Vinco Lawsuit Filed - Shareholders represent Themselves "Pro Per"

We filed a lawsuit today to try to stop the meeting. The press release is shown below. However here's the backstory.

We called many law firms all over the country to understand the legal possibilities available to us. There was no single answer on what to do. Some said file a class action lawsuit. That would take years and could affect the morale of the company and shareholders. Others said to hire a proxy solicitor - cost was prohibitive. We then got into securities attorneys that focus on shareholder action. We found one in Nevada - but they said they couldn't help us because they needed to be licensed in New York as that's where the shareholder meeting was to take place at the time.  Our primary goal was to stop the shareholder meeting in order to stop the reverse split, dilution of 750M new shares, acquisition of the Enquirer and all the other items. When you lose trust of your board - nothing is really valid. The meeting itself we didn't feel was valid as we weren't even allowed to inspect shareholder records and we still don't as of this writing, have any filings from 2022. How can you vote on items without knowing financials!!

Since we couldn't get a firm in time - we decided to pull all of our resources together and we built the case ourselves. I had about a 20 page draft of evidence and complaints about the company and board called "Vinco Notes".  I had loose citations and sources but knew I could get them. I also had read Stomping Llamas essay on Vinco BoD corporation and was able to corroborate most of his sources. He allowed me to use his evidence.

Muntz had a well written out draft of the illegal preferred shares which became (Exhibit 1). He reviewed my document and made edits which became the outline for the team to continue writing the case.

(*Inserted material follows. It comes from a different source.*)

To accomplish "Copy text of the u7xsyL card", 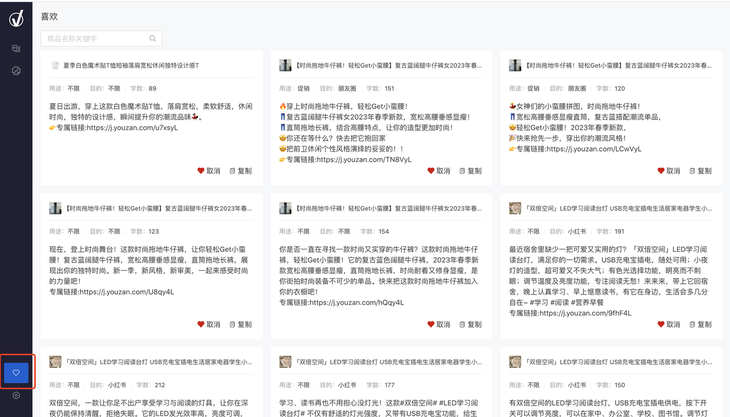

Mamoud had more insight into illegal preferred shares and COI (Exhibit 2).

Miziker had illegal loans down - (Exhibit 4). 

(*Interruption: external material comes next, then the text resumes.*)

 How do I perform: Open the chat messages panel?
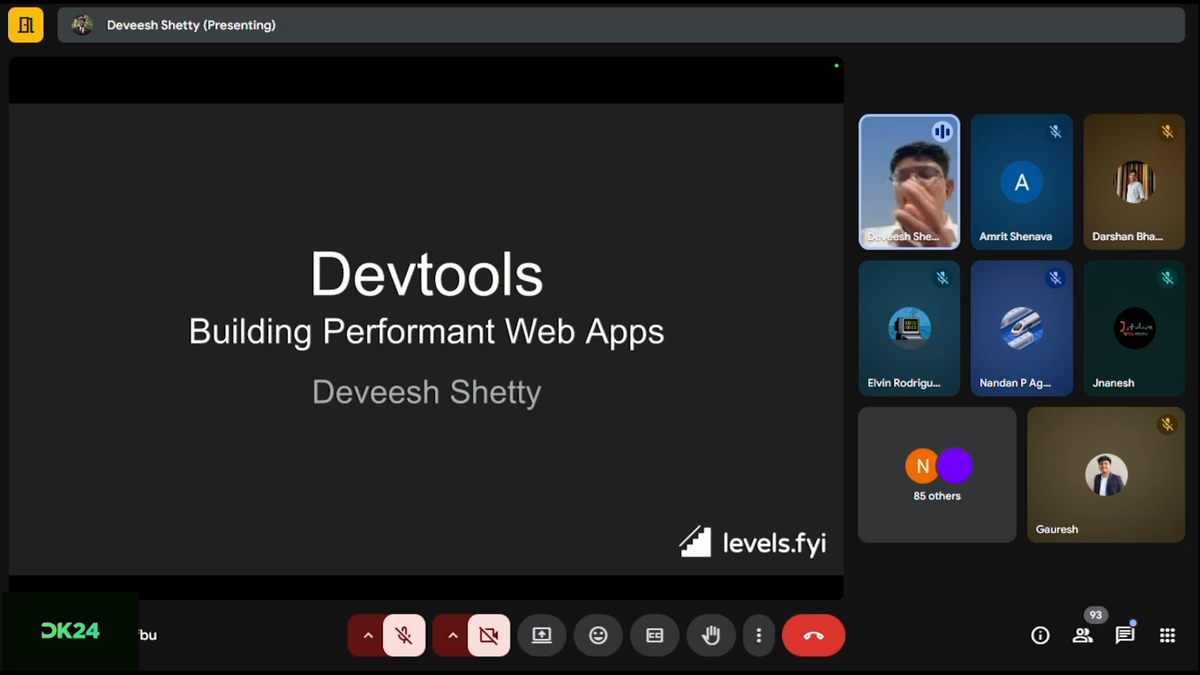[1125, 635]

I hit on conflicts of interest and standing with the BBIGFamily website which became (Exhibit 3).

 Sparacio was willing to write out the VVIP fraud and Enquirer deal - (Exhibit 5).

Austin had lomotif, Zash and other self dealing data - (Exhibit 6).

With this information Darryl starting writing the Complaint.  Since he wasn't licensed in NV - he couldn't represent us as an attorney, nor did we want him to, but he could at least help us know what to look for and steps in legal filing process. We all wrote, edited, formatted and submitted. Patrick was an outstanding reviewer and second set of eyes as became Mohit as well.  So we filed and through some headaches with court procedure (proper way to create a cover letter, Order was required, etc.) -we finally get our documents accepted into the court.

Here is the press release.

Retail Shareholders Vinco Ventures, Inc. (BBIG) File Complaint Alleging Securities and Wire Fraud Scheme by Theodore Farnsworth and the Vinco Board of Directors

4/12/2023 - 3 retail shareholders, including Shadwrick Vick, Christopher Muntz, and 4 additional shareholders who wrote declarations, have filed a complaint in Nevada District Court against Theodore Farnsworth, Roderick Vanderbilt, Jesse Law, Brian Hart, Lisa King, Richard Levychin & Vinco Ventures, Inc.  The complaint alleges the defendants are actively engaged in a securities and a wire fraud scheme.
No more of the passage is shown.